Using the data below, return all lines in which "logo" appears.

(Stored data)

================

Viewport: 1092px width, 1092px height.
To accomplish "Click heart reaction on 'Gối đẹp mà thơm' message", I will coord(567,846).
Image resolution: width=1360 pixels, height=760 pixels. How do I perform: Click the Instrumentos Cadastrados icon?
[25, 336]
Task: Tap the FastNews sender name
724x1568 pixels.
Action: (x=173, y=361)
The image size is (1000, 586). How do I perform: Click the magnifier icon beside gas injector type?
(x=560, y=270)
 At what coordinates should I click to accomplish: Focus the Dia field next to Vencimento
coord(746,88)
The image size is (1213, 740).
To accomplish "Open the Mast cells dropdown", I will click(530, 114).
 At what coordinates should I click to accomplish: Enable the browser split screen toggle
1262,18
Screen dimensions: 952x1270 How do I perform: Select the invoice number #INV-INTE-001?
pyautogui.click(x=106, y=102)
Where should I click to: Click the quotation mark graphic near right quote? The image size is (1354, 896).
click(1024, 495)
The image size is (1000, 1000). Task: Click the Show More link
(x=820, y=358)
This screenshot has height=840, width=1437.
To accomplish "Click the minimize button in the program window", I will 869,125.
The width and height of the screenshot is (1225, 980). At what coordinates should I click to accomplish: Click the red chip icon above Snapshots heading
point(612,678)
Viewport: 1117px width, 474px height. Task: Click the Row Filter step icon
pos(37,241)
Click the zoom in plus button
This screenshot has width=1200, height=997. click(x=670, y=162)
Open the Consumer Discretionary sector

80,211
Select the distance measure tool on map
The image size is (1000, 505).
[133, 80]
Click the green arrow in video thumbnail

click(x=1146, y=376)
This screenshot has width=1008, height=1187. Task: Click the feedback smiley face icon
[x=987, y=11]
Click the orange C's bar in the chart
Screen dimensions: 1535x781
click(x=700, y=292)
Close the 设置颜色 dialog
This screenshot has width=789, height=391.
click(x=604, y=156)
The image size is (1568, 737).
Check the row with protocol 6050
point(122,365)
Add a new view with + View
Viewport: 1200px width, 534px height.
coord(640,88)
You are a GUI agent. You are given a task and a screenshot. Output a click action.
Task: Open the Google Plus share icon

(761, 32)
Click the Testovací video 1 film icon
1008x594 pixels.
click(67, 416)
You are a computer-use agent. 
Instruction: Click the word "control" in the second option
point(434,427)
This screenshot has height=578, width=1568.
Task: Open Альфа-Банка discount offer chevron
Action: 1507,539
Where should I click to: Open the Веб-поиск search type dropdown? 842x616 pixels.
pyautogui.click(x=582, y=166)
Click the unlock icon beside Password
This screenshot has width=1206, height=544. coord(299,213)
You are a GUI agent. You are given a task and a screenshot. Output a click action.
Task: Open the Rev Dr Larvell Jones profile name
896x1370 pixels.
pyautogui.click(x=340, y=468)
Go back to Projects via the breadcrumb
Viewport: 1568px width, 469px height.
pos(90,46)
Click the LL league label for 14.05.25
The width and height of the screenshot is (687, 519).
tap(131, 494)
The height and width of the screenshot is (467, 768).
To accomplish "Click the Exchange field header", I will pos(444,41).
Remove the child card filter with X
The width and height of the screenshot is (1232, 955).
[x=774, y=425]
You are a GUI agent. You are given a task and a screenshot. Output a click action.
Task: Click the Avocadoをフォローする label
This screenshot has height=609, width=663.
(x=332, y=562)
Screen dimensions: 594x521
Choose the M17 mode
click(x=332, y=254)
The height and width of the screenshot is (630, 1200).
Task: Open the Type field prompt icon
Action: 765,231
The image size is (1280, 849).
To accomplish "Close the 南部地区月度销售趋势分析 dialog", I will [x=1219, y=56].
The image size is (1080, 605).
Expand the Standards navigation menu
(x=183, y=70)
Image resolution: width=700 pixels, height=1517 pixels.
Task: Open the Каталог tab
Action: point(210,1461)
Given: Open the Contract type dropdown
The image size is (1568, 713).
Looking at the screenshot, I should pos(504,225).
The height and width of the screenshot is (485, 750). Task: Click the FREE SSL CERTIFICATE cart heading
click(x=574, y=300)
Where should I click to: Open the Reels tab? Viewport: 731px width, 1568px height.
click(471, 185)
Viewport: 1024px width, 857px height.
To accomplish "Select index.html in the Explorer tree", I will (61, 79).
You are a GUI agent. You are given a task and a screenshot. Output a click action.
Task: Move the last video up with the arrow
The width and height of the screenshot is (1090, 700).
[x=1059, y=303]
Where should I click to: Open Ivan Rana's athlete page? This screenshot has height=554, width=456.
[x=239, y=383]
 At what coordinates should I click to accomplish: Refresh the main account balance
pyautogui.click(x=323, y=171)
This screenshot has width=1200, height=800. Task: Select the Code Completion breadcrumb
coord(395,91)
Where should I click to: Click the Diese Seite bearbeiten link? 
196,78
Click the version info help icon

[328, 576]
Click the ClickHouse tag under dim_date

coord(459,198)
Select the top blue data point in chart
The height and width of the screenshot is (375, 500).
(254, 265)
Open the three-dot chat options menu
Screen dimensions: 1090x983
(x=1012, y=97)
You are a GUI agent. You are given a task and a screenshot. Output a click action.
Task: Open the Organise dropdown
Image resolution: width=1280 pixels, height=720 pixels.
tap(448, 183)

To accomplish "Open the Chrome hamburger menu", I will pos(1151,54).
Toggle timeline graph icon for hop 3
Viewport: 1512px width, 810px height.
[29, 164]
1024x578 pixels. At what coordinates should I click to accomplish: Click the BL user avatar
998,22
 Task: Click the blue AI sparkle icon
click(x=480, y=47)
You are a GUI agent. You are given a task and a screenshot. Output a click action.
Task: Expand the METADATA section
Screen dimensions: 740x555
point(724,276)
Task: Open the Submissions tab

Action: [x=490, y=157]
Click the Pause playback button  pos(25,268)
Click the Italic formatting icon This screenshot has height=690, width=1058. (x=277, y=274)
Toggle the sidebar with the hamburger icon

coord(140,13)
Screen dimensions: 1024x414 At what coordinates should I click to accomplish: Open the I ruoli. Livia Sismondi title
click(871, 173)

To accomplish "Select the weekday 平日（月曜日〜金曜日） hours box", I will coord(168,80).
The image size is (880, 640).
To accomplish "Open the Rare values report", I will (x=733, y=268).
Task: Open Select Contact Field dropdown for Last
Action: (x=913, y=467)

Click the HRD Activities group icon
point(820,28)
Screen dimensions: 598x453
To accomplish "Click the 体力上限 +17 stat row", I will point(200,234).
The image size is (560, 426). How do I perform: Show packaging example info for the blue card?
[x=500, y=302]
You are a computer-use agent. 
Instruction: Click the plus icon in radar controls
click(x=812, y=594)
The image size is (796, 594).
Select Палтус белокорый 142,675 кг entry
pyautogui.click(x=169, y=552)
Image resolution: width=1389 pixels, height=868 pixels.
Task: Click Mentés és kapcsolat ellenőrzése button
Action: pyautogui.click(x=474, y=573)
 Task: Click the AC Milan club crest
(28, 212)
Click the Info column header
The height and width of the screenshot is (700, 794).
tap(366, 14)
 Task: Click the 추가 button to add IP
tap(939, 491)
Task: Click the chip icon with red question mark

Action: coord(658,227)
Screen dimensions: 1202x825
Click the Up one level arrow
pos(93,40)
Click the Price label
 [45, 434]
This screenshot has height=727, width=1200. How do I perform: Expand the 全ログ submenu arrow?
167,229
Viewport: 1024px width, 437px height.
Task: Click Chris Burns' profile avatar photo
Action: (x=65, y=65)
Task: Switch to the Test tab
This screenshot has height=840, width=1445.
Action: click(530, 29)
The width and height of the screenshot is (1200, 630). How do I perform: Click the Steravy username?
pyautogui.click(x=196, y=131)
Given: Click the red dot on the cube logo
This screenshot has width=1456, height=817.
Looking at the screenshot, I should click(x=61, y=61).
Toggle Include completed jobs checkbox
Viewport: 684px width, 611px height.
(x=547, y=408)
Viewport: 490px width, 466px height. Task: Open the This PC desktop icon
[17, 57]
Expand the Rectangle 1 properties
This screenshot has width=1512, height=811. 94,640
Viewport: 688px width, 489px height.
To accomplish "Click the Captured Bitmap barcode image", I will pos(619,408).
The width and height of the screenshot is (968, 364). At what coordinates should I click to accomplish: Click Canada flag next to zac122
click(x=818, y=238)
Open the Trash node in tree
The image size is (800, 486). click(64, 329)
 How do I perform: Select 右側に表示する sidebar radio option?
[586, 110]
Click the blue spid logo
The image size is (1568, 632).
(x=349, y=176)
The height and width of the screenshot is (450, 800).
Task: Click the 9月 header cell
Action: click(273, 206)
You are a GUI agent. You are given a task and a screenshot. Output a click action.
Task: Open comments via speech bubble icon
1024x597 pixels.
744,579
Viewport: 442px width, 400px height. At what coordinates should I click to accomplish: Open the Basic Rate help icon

================

__ANSWER SPACE__
Given: Click the red dot on the cube logo
Click the blue spid logo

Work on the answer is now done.